§ 文書の一節:
= = =

図8 医療機関が行う医療事故調査の方法等について論点整理

A医療機関が行った医療事故調査の結果のセンターへの報告について(図9),省令案として,「院内調査結果の報告を行うときは次の事項を記載した報告書を医療事故調査・支援センターに提出して行う」とした。個人の責任追及でないということを文言として加えた。「医療事故調査の項目,手法及び結果」とし,結果の中に,調査の概要,臨床経過,原因分析,管理者が検討した場合の再発防止策の検討結果等が含まれるのではないか。
  黒字部分はすでに合意された部分で,修正はない。

図9 院内調査結果のセンターへの報告論点整理

B医療機関が行った医療事故調査の遺族への説明事項等について,「説明の方法やその情報の詳細等については,管理者の裁量に委ねること」とするが,基本的には「センターへ報告する内容を遺族に説明すること」ということでよろしいか?
山本和彦座長
 中島参考人に説明いただく。
中島和江参考人
 本検討会で議論されている医療事故調査制度は,WHOドラフトガイドラインでいうところの「『学習』を目的とした」すなわち医療安全の向上を目的としたものであると理解している。この制度が成功するためには,7つの条件を満たす必要がある。ひと言で言うと,誰が失敗したかということではなく,何が事故をもたらしたのかを解明し,システムに着目した抜本的対策が講じられること。情報収集という入口も大切だが,医療を安全にするという対策,つまり出口はもっと大切。現在の医療安全のモデル,すなわちリニア,直線的モデルの限界が指摘されている。失敗から学ぶことの限界も指摘されている。「後知恵バイアス」も問題。これからの医療安全には,医療が複雑系であるということを前提としたアプローチが不可欠。複雑系の現場では,たった1つのベストの方法などなく,何を優先して何を犠牲にするか,限られた時間,マンパワー,道具で患者をどうやって救命するか。不確実性の中で厳しい決断を迫られる。大抵はうまくいくが,時に失敗する。すなわち,失敗と成功の道筋は同じだということが重要。結果は因果関係では説明できず,予測も困難。株価の日々の変動や大暴落が因果関係では説明できず,予測できないのと似ている。

= = =

§ 項目の抜粋:

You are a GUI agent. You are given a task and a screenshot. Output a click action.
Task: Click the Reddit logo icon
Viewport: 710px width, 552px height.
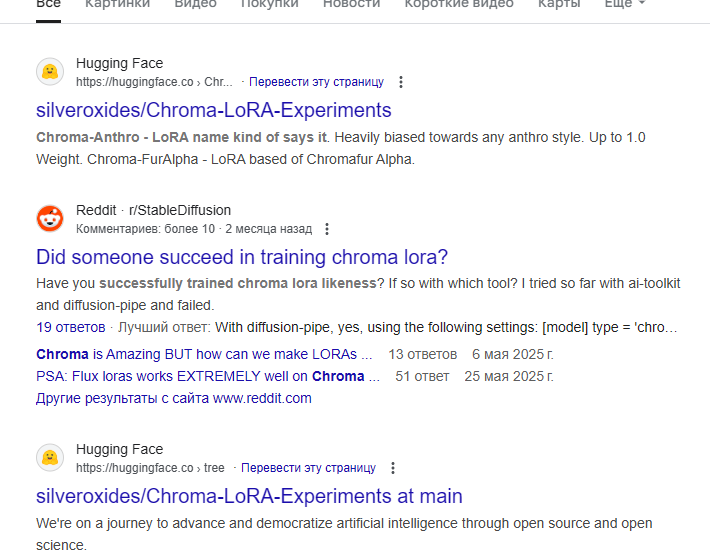(x=50, y=218)
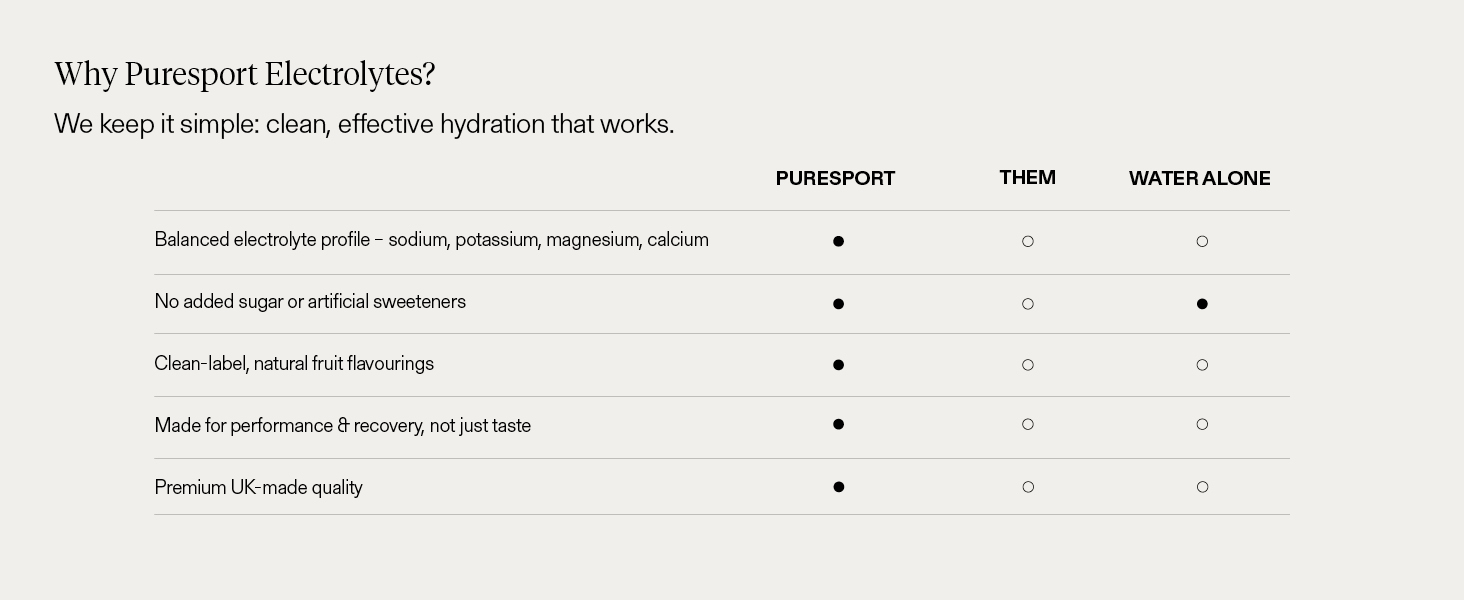
Task: Click Them's empty circle in the no added sugar row
Action: [1027, 304]

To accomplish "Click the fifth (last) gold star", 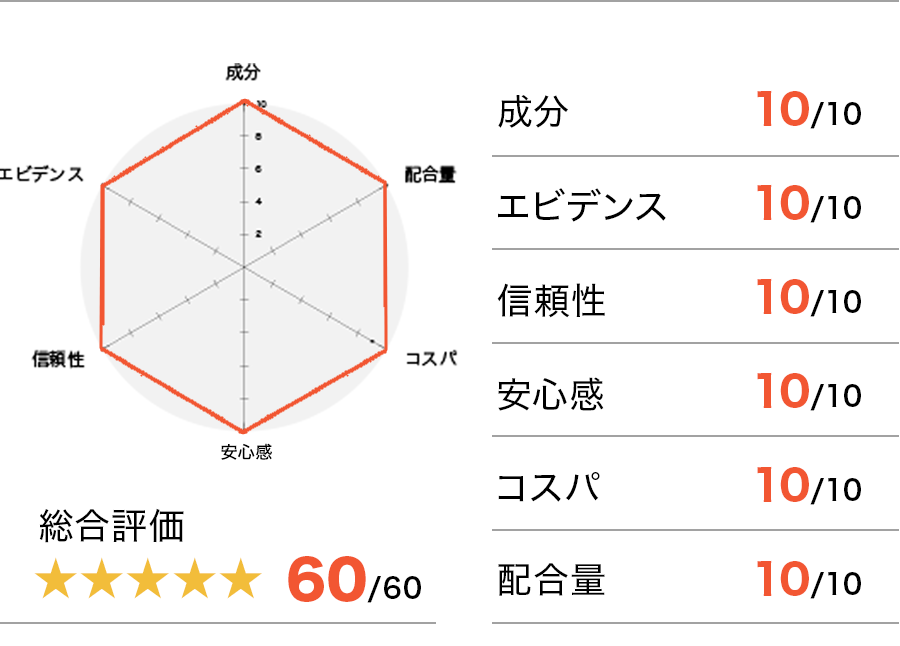I will tap(240, 582).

= = =

§ 問題と課題:
1. 本文で中島参考人は、医療事故調査制度が成功するためにいくつの条件を満たす必要があると述べているか。
2. 本文の「A医療機関が行った医療事故調」から「と」ということでよろしいか?」までを、その語句も含めて一字一句変えずに書き写せ。
3. 次の(a)〜(c)が本文の内容と合っているかを、それぞれ「はい」か「いいえ」で答え、判断の決め手となる本文の語句をそのまま引用せよ。
(a) 黒字部分には修正が加えられている。
(b) 中島参考人は、情報収集という入口よりも、医療を安全にする対策という出口のほうが大切だと述べている。
(c) 遺族への説明の方法や情報の詳細は、管理者の裁量に委ねるとされている。
項目は本文とは別の資料である。

§ 解答一覧:
1. 7つの条件を満たす必要があると述べている。

2.
A医療機関が行った医療事故調査の結果のセンターへの報告について(図9),省令案として,「院内調査結果の報告を行うときは次の事項を記載した報告書を医療事故調査・支援センターに提出して行う」とした。個人の責任追及でないということを文言として加えた。「医療事故調査の項目,手法及び結果」とし,結果の中に,調査の概要,臨床経過,原因分析,管理者が検討した場合の再発防止策の検討結果等が含まれるのではないか。
  黒字部分はすでに合意された部分で,修正はない。

図9 院内調査結果のセンターへの報告論点整理

B医療機関が行った医療事故調査の遺族への説明事項等について,「説明の方法やその情報の詳細等については,管理者の裁量に委ねること」とするが,基本的には「センターへ報告する内容を遺族に説明すること」ということでよろしいか?

3.
(a) いいえ。「黒字部分はすでに合意された部分で,修正はない。」
(b) はい。「情報収集という入口も大切だが,医療を安全にするという対策,つまり出口はもっと大切。」
(c) はい。「説明の方法やその情報の詳細等については,管理者の裁量に委ねること」